Amahrix, My username has simple in it for a reason. The trade was not luck man. Now stop goofing around man and playing monkey ass around. There is trade right there carefully planned and executed. So what if the trade was luck or fooled by random noise? Who cares, just the make the money man and moved on with it
I want to expand on a point I made earlier in regards to the turkey scenario. Imagine you were able to bet daily with even odds whether or not a turkey was going to be butchered. You bet daily that it won't be butchered because that's the most likely outcome. You start with $100, and you bet 2% of your capital daily. With compounding, you would be up over $39 billion by the end of the 1000 days. You would have a small draw down once the turkey was finally butchered, but you would still be extremely wealthy because you used prudent risk management. I don't think that anyone will argue the fact that people that puts themselves at risk of ruin are hoping for luck and living off of borrowed time. Eventually they'll blow up whenever they encounter a black swan event. But proper risk management can keep this from happening regardless of whether or not you're a day trader, swing trader, or long term investor.
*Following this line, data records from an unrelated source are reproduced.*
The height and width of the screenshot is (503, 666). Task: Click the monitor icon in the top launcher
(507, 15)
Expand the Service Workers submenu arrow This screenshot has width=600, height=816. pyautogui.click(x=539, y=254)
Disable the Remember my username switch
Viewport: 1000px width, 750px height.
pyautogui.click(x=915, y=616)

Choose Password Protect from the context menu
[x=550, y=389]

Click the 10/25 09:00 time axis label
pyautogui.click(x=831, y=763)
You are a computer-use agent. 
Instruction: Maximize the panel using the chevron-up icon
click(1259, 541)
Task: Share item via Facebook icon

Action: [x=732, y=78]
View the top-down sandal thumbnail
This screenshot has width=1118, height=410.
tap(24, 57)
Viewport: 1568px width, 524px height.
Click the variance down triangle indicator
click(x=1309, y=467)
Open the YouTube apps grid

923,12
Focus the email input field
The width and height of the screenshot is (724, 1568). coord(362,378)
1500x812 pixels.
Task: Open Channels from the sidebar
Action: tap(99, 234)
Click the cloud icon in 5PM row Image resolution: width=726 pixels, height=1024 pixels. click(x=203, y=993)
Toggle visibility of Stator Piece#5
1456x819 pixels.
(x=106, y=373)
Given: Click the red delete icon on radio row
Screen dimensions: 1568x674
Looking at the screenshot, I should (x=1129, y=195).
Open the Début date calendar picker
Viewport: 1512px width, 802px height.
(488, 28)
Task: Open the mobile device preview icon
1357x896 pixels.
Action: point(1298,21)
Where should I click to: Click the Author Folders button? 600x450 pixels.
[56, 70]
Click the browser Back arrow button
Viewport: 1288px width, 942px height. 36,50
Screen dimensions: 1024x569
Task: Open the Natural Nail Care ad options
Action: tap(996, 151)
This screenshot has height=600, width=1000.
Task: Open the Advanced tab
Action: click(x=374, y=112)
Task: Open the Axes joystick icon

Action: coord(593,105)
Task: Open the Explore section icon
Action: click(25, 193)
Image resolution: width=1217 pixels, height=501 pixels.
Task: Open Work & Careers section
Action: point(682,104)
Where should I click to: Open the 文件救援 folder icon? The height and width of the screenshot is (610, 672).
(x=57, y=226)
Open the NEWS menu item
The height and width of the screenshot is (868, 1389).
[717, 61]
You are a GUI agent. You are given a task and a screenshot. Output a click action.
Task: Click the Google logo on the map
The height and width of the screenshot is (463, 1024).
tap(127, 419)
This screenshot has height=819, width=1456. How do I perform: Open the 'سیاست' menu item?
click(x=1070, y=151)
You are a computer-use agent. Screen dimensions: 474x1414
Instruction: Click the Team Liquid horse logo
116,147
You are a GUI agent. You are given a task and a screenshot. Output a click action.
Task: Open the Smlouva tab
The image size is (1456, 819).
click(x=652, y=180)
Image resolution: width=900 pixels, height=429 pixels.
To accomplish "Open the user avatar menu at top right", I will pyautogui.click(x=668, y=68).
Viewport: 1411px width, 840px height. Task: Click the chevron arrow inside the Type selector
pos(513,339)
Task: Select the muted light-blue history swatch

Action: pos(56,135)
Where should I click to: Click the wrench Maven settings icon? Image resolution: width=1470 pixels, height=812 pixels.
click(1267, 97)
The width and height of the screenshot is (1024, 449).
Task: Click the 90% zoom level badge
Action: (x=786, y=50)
Assuming you have a statistical expectation of zero or negative (usually it’s negative), or assuming your carrying the risk of ruin... your expected value is not positive, therefore, on your path to guaranteed financial ruin (via law of large numbers) if you pick up some profits, don’t consider yourself “skilled”, consider yourself lucky, because Mr. Market is going to call that loan back with interest & penalties when you realize you’ve hit a dead end. This is why I’m screaming in this forum. People are headed to financial ruin, they pick up profits, they credit their skills and tools foolishly, then hit ruin. Those profits they experienced... pure chance. Edit: So, answer me now, are you a gambler or a trader? Makes sense?!
A lot of you believe your traders when really you’re gamblers. Some more sophisticated than others, but nevertheless, gamblers.
LMAO. You truly don’t understand actual trading. I GAIN clients because of the fact that for most mere mortals flat price day trading is so risky and unreliable. If you knew anything about actual trading you’d understand that as a spread trader I’m ALWAYS HEDGED. On a currency adjusted volatility basis. Five Year Notes don’t fall of a cliff for twenty points while Ten Year Notes sit unchanged.
It need not be a black swan event, it can simply be a strategy that carries a negative statistical expectation. Law of large numbers kicks in and they begin experiencing losses. The luck from law of small numbers goes away and the real mathematical properties of the strategy begins to emerge and then they realize... it ain’t good after all.
“Want to be a Proprietary Futures/Swaps Trader without risking your own personal capital?” The first thing you have clients do is paper trade, which teaches them NOTHING. One must be under threat to adapt to the environment. “Nassim Taleb shares an example that comes from his friend and trading partner, Mark Spitznagel. "A martial version of the ludic fallacy: organized competitive fighting trains the athlete to focus on the game and, in order not to dissipate his concentration, to ignore the possibility of what is not specifically allowed by the rules, such as kicks to the groin, a surprise knife, et cetera. So those who win gold medal might be precisely those who will be most vulnerable in real life."[2]” In my opinion, you sell garbage, give traders false confidence, and collect $$ to gamble(hopefully trade) yourself. I don’t know enough about your personal strategy to comment further. I hope I’m wrong, nevertheless, I’m excited for your response.
I made my first 10K in real trading doing what he does, but in a real round-about white-trash way, back in Jan to March 2017. Was trading intra-market calendar spreads to mitigate overnight margins. And I didn't even know he existed. Hell, I think that was before I was on this forum. What bone does is keen. You should heed his spread strats. It is risk mitigation at it's finest.
Heuristic: If someone truly has an edge, said individual would never disclose such edge to anyone else as this would nullify such edge. The last thing a trader would do is disclose it, let alone to a forum. This is why Dalio, Simons, et al have black boxes, not see through boxes. Medallion will lose all its edge if someone sees through. This ain’t a charity. This is Wall St. You see???? This is a market. Buy low, sell high. You don’t tell others what’s cheap as a trader, they’ll begin buying, others take notice, edge goes away. Someone in possession of a true statistically positive trading strategy with no risk of run, would keep his mouth shut. Useful heuristic to filter BS-vendors.